Elf OpenGo paper released

tigerman · Post by **tigerman** » Wed Feb 13, 2019 11:17 am

Thanks dfan! I found the part that you mentioned in the paper:

Ladders create a predictable sequence of moves for each player that can span the entire board. In contrast to humans, Silver et al. (2017) observes that deep RL models learn these tactics very late in training. To gain further insight into this phenomenon, we curate a dataset of 100 ladder scenarios (as described in Appendix B.2) and evaluate the model’s ladder handling abilities throughout training.

In general, ladder play improves with a fixed learning rate and degrades after the learning rate is reduced before once again recovering. While the network improves on ladder moves, it still makes mistakes even late in training. In general, increasing the number of MCTS rollouts from 1,600 to 6,400 improves ladder play, but mistakes are still made.

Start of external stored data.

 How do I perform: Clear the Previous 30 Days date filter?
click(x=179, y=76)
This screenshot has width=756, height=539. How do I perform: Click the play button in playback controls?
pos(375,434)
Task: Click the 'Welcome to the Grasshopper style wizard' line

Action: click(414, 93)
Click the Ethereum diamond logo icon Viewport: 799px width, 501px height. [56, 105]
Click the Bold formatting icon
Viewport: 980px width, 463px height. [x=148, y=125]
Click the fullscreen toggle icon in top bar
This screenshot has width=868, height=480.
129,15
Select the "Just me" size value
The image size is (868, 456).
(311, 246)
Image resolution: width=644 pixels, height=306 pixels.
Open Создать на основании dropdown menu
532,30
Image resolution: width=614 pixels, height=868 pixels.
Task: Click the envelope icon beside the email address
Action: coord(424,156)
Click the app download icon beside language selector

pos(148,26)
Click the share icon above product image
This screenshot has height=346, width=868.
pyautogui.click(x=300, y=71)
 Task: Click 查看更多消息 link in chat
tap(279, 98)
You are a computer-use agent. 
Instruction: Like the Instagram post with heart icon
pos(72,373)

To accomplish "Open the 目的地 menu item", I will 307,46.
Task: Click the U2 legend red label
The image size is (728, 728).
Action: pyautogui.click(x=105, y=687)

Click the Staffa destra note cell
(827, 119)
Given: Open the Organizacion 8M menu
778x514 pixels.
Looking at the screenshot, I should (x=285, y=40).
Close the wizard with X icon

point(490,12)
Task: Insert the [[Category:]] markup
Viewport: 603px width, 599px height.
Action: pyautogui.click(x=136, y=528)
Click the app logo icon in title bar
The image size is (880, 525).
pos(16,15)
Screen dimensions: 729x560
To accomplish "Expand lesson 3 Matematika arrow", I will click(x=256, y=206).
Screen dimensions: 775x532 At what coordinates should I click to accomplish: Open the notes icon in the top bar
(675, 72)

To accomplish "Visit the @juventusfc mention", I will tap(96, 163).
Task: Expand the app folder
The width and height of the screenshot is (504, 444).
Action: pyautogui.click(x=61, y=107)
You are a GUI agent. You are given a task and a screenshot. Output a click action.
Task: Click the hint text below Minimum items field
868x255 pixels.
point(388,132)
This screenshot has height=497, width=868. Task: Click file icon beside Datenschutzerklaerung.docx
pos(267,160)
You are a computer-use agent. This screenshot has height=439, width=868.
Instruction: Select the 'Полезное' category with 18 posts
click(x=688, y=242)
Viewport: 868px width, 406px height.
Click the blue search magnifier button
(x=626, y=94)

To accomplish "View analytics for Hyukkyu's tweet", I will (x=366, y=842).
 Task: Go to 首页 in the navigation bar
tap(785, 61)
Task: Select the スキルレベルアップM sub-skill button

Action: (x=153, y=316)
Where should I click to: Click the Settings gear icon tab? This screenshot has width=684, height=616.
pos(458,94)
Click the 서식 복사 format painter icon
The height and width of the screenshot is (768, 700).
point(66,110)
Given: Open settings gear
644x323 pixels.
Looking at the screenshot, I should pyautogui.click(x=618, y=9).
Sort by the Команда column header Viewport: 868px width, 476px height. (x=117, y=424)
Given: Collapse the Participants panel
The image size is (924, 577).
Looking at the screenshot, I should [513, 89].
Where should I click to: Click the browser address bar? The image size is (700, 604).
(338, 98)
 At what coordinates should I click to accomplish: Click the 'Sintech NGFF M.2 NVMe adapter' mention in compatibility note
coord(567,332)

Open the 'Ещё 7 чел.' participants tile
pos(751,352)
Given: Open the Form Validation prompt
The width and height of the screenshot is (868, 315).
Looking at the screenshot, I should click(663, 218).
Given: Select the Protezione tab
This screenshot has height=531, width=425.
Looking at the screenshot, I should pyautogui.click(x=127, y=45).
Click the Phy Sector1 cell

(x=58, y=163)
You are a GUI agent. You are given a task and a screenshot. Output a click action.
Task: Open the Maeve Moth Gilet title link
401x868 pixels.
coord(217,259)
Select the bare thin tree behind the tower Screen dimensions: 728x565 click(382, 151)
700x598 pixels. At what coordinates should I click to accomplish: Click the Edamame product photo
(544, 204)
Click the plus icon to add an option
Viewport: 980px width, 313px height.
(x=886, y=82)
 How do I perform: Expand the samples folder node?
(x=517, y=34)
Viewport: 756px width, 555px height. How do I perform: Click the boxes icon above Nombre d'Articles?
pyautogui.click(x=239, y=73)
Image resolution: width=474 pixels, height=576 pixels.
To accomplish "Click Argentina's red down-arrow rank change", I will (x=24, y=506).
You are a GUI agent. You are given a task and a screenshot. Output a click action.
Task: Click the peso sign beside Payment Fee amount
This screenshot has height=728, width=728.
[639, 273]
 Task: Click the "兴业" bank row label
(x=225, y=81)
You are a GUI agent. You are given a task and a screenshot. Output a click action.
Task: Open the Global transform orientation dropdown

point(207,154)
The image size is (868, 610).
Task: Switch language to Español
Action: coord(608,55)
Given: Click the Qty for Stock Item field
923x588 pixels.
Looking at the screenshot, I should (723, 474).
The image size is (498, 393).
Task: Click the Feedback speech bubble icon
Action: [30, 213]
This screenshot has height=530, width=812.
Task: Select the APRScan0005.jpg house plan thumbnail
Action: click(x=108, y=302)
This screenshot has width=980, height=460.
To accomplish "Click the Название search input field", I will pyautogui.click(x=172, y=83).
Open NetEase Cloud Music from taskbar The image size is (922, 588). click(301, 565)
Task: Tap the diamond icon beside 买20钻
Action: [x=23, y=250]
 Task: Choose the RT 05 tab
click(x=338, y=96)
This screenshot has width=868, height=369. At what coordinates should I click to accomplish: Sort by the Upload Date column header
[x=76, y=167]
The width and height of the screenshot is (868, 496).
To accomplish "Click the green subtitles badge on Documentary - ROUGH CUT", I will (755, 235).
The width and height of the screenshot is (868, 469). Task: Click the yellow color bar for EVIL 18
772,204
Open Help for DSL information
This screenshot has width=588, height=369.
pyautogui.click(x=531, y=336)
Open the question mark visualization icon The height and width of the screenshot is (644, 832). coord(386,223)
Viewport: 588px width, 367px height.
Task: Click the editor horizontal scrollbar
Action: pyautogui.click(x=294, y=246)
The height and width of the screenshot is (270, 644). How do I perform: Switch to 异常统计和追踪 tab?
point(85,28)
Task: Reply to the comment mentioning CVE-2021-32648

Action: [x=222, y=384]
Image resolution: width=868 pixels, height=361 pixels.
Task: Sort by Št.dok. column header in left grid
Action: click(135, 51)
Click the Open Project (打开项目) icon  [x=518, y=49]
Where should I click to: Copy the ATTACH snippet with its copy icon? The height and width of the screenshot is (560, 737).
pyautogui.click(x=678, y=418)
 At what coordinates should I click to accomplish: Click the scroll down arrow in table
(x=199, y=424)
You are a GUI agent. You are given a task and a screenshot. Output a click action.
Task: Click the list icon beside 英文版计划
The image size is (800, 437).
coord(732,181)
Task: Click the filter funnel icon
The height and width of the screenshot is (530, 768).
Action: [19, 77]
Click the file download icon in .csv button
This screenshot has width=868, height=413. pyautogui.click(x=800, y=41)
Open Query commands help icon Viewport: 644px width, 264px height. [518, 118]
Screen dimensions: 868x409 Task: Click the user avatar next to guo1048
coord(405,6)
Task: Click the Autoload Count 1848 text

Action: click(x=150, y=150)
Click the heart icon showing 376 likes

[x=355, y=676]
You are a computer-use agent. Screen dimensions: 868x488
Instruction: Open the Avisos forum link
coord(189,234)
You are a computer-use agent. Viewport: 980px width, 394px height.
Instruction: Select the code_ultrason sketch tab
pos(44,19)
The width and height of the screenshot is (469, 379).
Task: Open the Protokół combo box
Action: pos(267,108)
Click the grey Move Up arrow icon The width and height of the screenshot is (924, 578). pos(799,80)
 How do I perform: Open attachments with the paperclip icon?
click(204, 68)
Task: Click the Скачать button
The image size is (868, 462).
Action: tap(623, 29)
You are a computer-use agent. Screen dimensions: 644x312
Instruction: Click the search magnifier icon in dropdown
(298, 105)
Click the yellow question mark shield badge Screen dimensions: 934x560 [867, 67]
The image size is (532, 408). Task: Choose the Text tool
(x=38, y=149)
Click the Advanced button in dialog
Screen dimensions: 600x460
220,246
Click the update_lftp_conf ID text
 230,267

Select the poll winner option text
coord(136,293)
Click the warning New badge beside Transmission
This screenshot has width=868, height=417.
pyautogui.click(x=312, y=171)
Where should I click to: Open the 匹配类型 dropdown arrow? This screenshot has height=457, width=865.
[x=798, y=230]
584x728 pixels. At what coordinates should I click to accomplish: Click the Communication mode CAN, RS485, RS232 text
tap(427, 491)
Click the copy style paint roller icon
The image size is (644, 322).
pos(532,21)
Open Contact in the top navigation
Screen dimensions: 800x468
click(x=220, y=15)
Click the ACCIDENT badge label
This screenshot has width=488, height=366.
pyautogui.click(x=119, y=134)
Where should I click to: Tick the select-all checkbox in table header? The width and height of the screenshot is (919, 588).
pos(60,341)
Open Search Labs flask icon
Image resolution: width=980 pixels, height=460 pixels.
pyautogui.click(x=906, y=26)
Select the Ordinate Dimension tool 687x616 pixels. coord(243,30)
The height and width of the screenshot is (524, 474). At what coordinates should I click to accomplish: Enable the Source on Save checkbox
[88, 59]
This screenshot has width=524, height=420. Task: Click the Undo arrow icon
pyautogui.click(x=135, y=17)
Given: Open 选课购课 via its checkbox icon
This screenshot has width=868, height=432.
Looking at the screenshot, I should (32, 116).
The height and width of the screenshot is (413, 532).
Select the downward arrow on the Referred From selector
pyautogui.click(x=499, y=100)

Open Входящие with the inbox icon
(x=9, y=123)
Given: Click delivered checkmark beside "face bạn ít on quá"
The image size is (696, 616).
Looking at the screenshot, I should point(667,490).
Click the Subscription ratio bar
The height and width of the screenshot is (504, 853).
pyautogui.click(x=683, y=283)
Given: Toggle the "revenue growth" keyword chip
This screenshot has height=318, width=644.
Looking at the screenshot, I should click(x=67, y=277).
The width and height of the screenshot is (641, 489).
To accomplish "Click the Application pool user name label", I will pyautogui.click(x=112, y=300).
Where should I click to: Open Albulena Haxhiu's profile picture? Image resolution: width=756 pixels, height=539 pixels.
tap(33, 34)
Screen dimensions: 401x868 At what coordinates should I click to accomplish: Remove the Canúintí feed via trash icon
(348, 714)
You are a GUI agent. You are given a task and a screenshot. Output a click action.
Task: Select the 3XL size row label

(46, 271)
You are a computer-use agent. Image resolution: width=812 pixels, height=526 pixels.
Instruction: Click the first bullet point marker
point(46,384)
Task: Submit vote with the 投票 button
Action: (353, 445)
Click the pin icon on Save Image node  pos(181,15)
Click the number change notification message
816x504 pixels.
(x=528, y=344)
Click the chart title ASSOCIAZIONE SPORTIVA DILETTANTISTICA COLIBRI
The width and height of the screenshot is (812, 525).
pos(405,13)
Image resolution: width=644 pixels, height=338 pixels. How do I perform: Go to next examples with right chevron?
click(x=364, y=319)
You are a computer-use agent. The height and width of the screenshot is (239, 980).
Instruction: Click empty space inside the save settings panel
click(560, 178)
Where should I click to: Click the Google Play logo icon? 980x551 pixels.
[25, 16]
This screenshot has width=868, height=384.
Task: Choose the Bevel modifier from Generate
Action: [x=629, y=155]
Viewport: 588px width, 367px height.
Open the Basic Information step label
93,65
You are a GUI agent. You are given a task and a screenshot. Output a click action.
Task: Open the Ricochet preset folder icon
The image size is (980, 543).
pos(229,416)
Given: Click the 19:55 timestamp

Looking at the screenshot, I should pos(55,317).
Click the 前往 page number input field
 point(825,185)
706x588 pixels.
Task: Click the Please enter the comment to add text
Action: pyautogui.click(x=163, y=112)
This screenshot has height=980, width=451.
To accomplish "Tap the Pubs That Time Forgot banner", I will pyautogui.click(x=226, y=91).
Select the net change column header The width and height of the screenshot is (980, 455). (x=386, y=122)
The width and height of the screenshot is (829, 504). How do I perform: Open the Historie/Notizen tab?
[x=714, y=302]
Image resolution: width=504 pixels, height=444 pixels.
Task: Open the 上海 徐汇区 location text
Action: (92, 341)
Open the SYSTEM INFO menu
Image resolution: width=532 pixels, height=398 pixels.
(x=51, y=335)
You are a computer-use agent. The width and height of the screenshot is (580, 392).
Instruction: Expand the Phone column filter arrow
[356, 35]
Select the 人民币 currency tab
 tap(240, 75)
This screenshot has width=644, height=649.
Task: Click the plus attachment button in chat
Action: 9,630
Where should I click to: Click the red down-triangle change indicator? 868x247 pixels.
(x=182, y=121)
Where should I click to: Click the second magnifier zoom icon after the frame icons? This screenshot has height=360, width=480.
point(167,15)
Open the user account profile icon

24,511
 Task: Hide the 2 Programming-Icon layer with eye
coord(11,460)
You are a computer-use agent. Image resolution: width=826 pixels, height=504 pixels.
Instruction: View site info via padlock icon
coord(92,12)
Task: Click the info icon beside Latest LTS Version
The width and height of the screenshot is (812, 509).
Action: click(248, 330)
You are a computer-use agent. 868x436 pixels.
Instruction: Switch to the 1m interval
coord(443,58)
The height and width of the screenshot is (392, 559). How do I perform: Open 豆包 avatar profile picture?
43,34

Bonobo · Post by **Bonobo** » Wed Feb 13, 2019 11:53 am

Just to expand on the above info (without me understanding a word of all that AI blurb

) …

Qucheng Gong in the Facebook Group “Go (Baduk, Weiqi) Players on Facebook”:

We have released ELF Opengo's all selfplay data and checkpoint models, a paper, a windows executable, as well as its analysis on all professional games ever played!
https://arxiv.org/abs/1902.04522
https://facebook.ai/developers/tools/elf-opengo

(Emphasis added by me)

Uberdude · Post by **Uberdude** » Wed Feb 13, 2019 12:34 pm

There is indeed a lot more than just that first paper!

- Home page: https://facebook.ai/developers/tools/elf-opengo
- Blog post: https://ai.facebook.com/blog/open-sourc ... -research/
- Online explorer of Elf's view on mistakes, winrate drops etc on large corpus of pro games from history from GoGoD, pick a player, metric, see pretty graphs (note it uses GoGoD's names so Lee Changho is Yi Ch'ang-ho): https://dl.fbaipublicfiles.com/elfopeng ... index.html
- Readme about their pro game analysis: https://dl.fbaipublicfiles.com/elfopeng ... sis/README
- Containing this link to a 3 GB gzip of Elf's analysis of 100k pro games from GoGoD! (Hope JF is ok with this) Big caveat that it assumes 7.5 komi so win% will be off for older games, how valid move suggestions will be is debatable: https://dl.fbaipublicfiles.com/elfopeng ... _sgfs.gzip
- Windows binary (1.3GB!) to play against the real Elf OpenGo rather than LZ converted weights, we can finally see if real Elf suffers from same lack of exploration: https://dl.fbaipublicfiles.com/elfopeng ... ngo_v2.zip

jaca · Post by **jaca** » Wed Feb 13, 2019 1:52 pm

mhlepore wrote:I hope I don't get in trouble for answering in the wrong place:

not with me

we need a little light relief with all this heavy stuff about weights and whatnot that makes my brain hurt

mhlepore wrote:I believe the keima increases black's ability to take sente.

ah, yes, tx, that's what St Mike was saying.

mhlepore wrote:Which seems to be a thing now.

it's always been a thing - sente is like your car keys, lose it and you have to walk back with a heavy load on your back

mhlepore wrote:I also don't think it is a given that white is going to butt heads. I've seen O-02 played as well

yes, yes, it's all coming back to me now, except for one thing: it's O2 (or, even better, o2) - you and Billy boy keep your unnecessary Courier Old monotype dashes and leading zeros to yourselves! Before we know it, you will be insisting that all English words are 8 bits long!! Is this what they mean by New World Order?! Big Brother = Bill?!!! omg....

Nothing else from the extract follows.